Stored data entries
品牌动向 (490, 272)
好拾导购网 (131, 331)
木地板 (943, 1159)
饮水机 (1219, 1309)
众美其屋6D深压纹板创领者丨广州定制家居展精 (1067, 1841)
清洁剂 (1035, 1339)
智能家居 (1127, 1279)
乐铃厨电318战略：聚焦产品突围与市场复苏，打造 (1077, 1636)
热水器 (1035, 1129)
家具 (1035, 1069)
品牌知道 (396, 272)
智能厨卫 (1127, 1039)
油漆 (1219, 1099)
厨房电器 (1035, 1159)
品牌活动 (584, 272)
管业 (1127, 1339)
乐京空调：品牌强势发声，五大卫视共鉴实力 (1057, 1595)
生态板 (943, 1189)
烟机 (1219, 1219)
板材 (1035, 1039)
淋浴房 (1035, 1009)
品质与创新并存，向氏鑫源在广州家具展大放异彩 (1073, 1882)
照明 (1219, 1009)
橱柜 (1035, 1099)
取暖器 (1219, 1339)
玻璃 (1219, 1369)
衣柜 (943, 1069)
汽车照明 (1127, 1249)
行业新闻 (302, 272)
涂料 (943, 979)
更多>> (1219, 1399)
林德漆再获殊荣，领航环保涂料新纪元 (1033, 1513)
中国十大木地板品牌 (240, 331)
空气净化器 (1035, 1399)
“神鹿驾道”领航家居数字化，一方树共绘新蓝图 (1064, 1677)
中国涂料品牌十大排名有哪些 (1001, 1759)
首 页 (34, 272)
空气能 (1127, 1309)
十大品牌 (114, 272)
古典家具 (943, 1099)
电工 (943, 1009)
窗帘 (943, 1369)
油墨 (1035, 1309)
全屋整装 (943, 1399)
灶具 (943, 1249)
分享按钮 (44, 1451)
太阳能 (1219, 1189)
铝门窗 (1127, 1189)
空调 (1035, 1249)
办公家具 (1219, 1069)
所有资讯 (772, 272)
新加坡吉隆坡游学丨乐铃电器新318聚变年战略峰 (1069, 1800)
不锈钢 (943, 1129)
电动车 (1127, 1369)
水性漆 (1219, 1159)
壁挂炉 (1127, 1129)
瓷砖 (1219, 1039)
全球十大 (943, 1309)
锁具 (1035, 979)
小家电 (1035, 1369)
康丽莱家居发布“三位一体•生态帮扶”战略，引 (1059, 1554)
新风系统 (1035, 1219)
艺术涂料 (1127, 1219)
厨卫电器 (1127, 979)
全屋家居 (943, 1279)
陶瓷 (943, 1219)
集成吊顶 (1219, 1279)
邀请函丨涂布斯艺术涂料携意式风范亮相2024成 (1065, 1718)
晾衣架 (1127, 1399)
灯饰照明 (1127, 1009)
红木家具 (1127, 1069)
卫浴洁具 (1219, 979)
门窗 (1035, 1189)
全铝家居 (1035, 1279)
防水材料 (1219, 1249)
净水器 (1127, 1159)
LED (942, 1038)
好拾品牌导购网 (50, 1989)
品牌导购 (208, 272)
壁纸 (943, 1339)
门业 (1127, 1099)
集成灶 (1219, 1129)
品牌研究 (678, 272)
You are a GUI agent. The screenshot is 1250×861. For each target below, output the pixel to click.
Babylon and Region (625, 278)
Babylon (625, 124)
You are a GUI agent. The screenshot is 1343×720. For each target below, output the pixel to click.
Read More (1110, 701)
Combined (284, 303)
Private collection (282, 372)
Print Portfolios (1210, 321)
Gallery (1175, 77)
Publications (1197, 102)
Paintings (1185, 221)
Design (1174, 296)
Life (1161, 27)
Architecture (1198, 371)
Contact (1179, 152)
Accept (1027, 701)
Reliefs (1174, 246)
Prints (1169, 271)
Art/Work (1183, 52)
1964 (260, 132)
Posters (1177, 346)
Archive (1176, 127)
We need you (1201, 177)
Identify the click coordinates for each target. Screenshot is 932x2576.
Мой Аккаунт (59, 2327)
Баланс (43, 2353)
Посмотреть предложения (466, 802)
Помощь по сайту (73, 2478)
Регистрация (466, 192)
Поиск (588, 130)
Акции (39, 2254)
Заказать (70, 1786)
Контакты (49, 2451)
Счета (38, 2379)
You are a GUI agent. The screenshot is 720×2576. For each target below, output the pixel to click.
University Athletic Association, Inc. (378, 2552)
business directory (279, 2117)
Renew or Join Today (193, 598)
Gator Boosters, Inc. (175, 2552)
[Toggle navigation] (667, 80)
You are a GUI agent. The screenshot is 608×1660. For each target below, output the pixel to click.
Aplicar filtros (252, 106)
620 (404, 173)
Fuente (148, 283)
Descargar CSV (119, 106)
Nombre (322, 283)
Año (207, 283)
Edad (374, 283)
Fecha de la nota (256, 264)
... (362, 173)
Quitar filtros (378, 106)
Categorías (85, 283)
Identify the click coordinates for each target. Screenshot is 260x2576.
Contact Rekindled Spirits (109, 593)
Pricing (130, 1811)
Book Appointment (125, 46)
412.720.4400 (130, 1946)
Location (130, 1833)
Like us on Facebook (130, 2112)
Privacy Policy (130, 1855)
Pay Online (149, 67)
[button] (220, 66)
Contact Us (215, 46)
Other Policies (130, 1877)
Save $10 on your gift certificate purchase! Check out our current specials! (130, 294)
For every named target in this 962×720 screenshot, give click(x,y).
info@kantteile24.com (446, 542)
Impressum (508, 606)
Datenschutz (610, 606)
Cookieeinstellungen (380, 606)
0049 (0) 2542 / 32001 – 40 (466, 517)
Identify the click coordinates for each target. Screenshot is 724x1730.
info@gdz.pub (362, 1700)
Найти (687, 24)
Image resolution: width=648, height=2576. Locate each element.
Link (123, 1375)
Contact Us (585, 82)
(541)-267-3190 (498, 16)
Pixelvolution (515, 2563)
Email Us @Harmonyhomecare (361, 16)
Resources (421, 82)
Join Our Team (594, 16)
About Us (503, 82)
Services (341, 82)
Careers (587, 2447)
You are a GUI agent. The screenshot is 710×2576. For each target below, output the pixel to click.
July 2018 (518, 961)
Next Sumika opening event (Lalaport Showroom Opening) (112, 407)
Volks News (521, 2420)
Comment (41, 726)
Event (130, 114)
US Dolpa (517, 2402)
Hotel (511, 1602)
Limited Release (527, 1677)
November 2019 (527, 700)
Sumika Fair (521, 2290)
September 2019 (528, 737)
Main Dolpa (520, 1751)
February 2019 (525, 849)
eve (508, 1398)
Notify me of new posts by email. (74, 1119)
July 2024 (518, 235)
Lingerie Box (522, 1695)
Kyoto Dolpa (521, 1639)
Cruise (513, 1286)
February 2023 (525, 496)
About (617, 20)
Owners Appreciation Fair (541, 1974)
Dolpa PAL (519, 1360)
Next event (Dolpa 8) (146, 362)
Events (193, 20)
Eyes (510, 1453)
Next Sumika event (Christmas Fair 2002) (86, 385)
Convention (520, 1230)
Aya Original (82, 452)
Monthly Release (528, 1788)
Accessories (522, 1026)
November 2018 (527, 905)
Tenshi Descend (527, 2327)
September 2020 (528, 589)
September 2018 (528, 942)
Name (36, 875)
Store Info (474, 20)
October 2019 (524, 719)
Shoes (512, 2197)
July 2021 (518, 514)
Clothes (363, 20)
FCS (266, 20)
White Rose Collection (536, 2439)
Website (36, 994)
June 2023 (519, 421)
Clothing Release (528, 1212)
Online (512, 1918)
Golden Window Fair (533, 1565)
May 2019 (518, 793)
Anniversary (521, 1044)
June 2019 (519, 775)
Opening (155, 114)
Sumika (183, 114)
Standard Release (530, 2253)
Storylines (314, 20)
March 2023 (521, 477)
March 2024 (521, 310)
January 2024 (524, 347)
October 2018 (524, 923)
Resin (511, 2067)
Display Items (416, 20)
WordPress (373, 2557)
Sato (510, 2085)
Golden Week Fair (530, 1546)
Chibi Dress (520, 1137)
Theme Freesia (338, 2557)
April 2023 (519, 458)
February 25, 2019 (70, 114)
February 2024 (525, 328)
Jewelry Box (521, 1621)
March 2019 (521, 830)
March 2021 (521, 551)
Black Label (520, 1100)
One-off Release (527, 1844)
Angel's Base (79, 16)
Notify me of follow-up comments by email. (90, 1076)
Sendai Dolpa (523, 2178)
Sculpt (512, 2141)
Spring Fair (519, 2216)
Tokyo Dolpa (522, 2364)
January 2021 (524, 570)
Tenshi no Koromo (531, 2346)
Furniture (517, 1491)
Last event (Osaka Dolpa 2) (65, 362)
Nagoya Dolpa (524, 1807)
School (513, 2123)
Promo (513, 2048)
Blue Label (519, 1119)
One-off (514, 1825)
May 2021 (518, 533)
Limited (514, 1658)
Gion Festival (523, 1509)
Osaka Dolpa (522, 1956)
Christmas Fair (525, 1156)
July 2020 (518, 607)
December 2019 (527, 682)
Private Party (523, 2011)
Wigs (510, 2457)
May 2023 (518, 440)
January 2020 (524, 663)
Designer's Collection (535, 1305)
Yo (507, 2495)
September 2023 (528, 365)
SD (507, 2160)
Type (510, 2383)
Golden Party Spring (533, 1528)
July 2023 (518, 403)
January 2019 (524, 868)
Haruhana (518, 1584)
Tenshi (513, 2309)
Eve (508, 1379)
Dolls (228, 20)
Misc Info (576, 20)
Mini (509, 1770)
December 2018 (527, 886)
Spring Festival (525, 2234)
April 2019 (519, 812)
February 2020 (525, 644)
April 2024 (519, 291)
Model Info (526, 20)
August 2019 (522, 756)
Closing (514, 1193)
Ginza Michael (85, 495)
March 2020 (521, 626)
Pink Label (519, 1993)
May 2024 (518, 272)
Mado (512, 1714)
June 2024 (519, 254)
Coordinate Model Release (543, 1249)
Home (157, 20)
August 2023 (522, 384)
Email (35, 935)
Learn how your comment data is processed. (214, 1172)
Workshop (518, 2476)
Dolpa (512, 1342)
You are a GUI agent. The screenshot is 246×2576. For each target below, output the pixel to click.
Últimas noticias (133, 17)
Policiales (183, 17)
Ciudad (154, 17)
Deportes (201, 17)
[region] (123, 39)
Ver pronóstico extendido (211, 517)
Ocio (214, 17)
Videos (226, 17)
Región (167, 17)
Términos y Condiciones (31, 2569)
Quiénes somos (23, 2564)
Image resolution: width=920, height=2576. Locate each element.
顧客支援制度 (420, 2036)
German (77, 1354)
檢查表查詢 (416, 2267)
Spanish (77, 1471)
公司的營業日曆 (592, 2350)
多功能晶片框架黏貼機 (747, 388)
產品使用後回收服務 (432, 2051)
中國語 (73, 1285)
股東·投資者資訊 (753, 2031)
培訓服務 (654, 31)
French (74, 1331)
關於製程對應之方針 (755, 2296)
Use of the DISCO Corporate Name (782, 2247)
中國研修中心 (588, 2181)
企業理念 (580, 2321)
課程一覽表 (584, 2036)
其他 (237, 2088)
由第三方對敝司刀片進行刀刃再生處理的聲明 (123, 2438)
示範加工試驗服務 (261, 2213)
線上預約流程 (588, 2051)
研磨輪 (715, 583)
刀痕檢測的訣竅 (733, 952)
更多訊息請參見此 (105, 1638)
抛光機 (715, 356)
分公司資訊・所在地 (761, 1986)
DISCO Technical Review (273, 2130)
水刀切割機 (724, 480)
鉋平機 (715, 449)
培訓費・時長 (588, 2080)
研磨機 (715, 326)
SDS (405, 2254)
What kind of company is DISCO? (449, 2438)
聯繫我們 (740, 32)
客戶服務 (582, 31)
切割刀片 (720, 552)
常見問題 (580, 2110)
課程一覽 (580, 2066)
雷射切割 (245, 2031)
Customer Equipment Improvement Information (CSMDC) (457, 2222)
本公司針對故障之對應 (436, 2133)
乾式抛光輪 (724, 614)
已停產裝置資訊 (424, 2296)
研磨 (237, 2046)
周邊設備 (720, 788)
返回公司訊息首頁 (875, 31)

INSTRUCTIONS FOR THE TASK
Can you print the lines of the records unchanged, from the line with "Quitar filtros (378, 106)" through the line with "Save $10 on", including both of those lines?

OUTPUT FOR THIS EXERCISE
Quitar filtros (378, 106)
Categorías (85, 283)
Identify the click coordinates for each target. Screenshot is 260x2576.
Contact Rekindled Spirits (109, 593)
Pricing (130, 1811)
Book Appointment (125, 46)
412.720.4400 (130, 1946)
Location (130, 1833)
Like us on Facebook (130, 2112)
Privacy Policy (130, 1855)
Pay Online (149, 67)
[button] (220, 66)
Contact Us (215, 46)
Other Policies (130, 1877)
Save $10 on your gift certificate purchase! Check out our current specials! (130, 294)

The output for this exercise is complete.